Whether this is a war that it’s possible to win (or even one that’s worth fighting) on stage is uncertain. ENO certainly throws all it’s got at the company’s first ever staging of this curiosity. Cramming Coliseum levels of energy, volume and manpower into the period shoebox of Wilton’s Music Hall, it opts for total-annihilation shock and awe. The effect is often deafening, sometimes awkward, and intermittently absolutely thrilling.

Jamie Manton’s production allies itself firmly with Auden and his ‘homespun humour manufactured in the city’. Gone are the woods and wholesome outdoorsiness (they wouldn’t have fitted anyway); in their place we have an unapologetically urban American Dream. Paul Bunyan Inc. is the very model of a modern logging company, complete with flipcharts, strategy documents, Starbucks and a labour force of exploited workers. Dogs and cats become diner waitresses, Babe a big blue fridge, while Britten’s ballad-singing narrator is transformed into a hard-hatted trio of female supervisors. Paul Bunyan himself (an invisible presence, heard but never seen in Britten’s score and voiced here by a laconic Simon Russell Beale), fits in perfectly — the faceless paymaster of corporate America.

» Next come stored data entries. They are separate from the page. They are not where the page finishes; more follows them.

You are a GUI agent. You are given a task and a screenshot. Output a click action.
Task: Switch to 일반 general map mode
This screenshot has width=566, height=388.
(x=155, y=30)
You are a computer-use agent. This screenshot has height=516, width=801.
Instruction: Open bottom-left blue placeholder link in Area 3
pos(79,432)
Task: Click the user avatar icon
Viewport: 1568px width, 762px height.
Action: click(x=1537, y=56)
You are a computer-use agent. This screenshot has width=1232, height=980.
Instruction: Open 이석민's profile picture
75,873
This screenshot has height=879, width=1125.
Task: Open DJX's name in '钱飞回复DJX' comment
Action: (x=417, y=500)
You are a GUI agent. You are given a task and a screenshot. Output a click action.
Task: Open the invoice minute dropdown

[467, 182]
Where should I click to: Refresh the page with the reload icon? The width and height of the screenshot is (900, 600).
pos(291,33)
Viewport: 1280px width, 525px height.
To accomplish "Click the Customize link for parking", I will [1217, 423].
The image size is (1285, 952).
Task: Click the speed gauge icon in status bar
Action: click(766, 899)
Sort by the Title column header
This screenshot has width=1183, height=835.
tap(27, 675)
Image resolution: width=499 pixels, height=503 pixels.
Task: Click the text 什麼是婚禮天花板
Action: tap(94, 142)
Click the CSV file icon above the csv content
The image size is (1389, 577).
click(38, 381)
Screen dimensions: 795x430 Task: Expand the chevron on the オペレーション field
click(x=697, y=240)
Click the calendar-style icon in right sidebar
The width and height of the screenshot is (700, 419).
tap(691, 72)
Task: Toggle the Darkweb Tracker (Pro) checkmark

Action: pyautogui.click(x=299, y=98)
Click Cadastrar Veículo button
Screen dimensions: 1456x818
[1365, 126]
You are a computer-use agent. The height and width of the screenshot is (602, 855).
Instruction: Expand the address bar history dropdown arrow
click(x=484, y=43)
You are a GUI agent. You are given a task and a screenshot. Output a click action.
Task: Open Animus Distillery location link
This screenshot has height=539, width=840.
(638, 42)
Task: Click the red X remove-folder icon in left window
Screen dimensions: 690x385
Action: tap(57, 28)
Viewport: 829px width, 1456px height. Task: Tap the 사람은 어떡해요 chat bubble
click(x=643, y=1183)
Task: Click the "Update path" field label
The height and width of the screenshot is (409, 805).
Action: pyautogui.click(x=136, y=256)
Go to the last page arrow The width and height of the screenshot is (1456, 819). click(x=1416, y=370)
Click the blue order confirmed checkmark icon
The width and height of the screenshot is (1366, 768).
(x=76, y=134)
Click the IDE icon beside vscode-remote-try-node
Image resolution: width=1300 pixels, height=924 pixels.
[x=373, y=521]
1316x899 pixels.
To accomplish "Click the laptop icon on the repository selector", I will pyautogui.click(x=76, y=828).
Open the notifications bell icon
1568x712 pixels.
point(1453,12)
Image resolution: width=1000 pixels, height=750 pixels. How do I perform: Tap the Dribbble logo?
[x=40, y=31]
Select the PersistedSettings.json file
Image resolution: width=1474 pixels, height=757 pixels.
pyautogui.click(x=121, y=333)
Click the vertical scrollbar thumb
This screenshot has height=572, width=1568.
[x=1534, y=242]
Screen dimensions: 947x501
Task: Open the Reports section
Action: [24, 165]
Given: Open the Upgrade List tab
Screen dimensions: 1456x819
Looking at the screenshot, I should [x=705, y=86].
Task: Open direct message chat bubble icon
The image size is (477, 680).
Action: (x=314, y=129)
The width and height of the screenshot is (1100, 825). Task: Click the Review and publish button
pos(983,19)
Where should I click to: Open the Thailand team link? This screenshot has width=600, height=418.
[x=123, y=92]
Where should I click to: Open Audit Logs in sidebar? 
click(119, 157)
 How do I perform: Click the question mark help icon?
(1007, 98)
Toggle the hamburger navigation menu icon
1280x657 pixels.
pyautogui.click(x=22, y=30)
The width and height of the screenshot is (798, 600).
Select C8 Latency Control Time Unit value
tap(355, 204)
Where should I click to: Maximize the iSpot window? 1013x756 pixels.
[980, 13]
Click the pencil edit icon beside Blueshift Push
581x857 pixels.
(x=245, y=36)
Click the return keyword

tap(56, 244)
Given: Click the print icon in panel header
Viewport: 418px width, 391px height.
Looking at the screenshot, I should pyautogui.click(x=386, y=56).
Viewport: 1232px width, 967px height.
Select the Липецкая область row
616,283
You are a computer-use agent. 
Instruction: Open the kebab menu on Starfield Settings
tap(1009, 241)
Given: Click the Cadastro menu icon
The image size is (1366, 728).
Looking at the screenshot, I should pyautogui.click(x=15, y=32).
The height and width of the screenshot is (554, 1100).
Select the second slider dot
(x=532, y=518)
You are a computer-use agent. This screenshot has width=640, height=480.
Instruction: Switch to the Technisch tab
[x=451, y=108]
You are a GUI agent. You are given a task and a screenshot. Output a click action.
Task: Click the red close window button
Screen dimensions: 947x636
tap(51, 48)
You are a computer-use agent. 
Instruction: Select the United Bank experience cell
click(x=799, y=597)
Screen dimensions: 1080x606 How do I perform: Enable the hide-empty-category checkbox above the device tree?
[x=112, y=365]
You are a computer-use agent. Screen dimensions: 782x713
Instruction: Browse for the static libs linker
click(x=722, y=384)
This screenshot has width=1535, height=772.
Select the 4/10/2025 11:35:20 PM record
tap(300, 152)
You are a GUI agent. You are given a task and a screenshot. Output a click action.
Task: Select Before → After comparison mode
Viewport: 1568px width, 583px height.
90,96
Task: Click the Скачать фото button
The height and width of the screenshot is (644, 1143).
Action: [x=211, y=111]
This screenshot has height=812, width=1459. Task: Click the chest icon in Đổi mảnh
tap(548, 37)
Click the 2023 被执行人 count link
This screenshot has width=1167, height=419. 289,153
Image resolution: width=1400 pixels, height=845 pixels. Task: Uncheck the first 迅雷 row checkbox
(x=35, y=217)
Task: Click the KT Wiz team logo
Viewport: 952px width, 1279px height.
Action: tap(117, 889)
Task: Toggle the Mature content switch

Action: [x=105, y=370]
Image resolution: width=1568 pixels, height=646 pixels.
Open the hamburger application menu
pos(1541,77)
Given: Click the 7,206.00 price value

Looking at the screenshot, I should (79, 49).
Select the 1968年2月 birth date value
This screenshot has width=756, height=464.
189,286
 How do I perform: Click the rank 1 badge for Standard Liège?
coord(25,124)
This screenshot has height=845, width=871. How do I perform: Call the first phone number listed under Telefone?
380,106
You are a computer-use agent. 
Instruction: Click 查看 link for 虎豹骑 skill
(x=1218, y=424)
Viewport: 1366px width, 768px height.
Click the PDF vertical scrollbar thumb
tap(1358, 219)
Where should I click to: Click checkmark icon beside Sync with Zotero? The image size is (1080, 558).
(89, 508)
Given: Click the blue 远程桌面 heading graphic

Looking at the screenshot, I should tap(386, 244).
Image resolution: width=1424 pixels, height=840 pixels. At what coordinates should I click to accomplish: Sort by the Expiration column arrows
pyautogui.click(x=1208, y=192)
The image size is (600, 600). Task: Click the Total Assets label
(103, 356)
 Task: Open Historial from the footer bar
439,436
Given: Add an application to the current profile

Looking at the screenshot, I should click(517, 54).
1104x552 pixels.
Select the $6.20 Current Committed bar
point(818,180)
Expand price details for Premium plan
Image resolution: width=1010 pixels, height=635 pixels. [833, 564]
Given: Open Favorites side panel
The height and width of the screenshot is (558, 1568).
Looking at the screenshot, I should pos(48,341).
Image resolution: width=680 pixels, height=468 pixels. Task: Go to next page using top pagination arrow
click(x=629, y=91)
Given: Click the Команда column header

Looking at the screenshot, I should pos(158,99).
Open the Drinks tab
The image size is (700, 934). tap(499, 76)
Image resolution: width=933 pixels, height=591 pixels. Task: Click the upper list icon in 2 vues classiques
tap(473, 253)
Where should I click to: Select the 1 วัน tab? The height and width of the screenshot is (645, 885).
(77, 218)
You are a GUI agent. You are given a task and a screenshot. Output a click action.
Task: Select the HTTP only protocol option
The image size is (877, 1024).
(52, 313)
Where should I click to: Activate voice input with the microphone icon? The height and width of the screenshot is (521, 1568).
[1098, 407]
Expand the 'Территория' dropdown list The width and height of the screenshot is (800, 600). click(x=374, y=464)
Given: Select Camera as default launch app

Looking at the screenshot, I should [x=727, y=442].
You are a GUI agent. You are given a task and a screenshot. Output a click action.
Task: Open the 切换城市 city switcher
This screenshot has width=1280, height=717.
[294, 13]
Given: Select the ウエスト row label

The visual ideas come quick and fast, conspiring with Auden’s relentlessly clever text to dazzle and divert. Does it move? Not a bit of it; nor does it have any interest in doing so. Even the lovely lament Bunyan’s daughter Tiny sings for her dead mother (beautifully delivered by soprano Rowan Pierce) invites suspicion in such a context — as though Manton and Auden might leap out at any moment and yell ‘Gotcha’.

But perhaps it’s an elaborate double bluff. Because against this overworked conceptual backdrop the uncomplicated commitment and zeal of the ENO chorus and ensemble of young soloists are utterly disarming. Under the immaculate direction of Matthew Kofi Waldren — the straight man to Manton’s joker — the chorus gives it the full Broadway, triple threats to a man. Then there are the three young Harewood Artists at the centre of the show: Pierce’s Tiny sweet and unsullied; William Morgan charismatic as cowboy-cook Hot Biscuit Slim, giving us some of the crooning ease lost along with the balladeer; and Elgan Llyr Thomas singing up an absolute storm as intellectual manqué Johnny Inkslinger.

It all adds up to a fine evening’s entertainment. But, like American critic Virgil Thomson at Paul Bunyan’s première, I never did figure out what it was all about.

From a young man’s experiment to an old man’s near-final thoughts. Handel’s Theodora is the composer’s penultimate oratorio and as radiantly, rapturously lovely a work as anything he ever wrote. Which is fortunate, because it’s also one of the most dramatically stilted. Characters end as they began, and absolutely nothing happens until the last ten minutes. But, as Jonathan Cohen and his period ensemble Arcangelo demonstrated beyond doubt in their Proms performance, none of that matters when the musical drama is devastating in and of itself.

Pulling off the conjurer’s trick of being ferociously precise while seeming absolutely spontaneous, Arcangelo’s musicians were breathtaking — the players singing the text no less clearly with every gesture and inflection than the chorus. Add to that a crack cast led by Louise Alder’s Theodora — vocal fire coolly cased in amber here for Handel’s chilly princess — and Iestyn Davies — all ardent, melting warmth — with the peerless Ann Hallenberg pure luxury as Irene, and you have all the drama you need. After all, nobody ever went to Handel for the plot.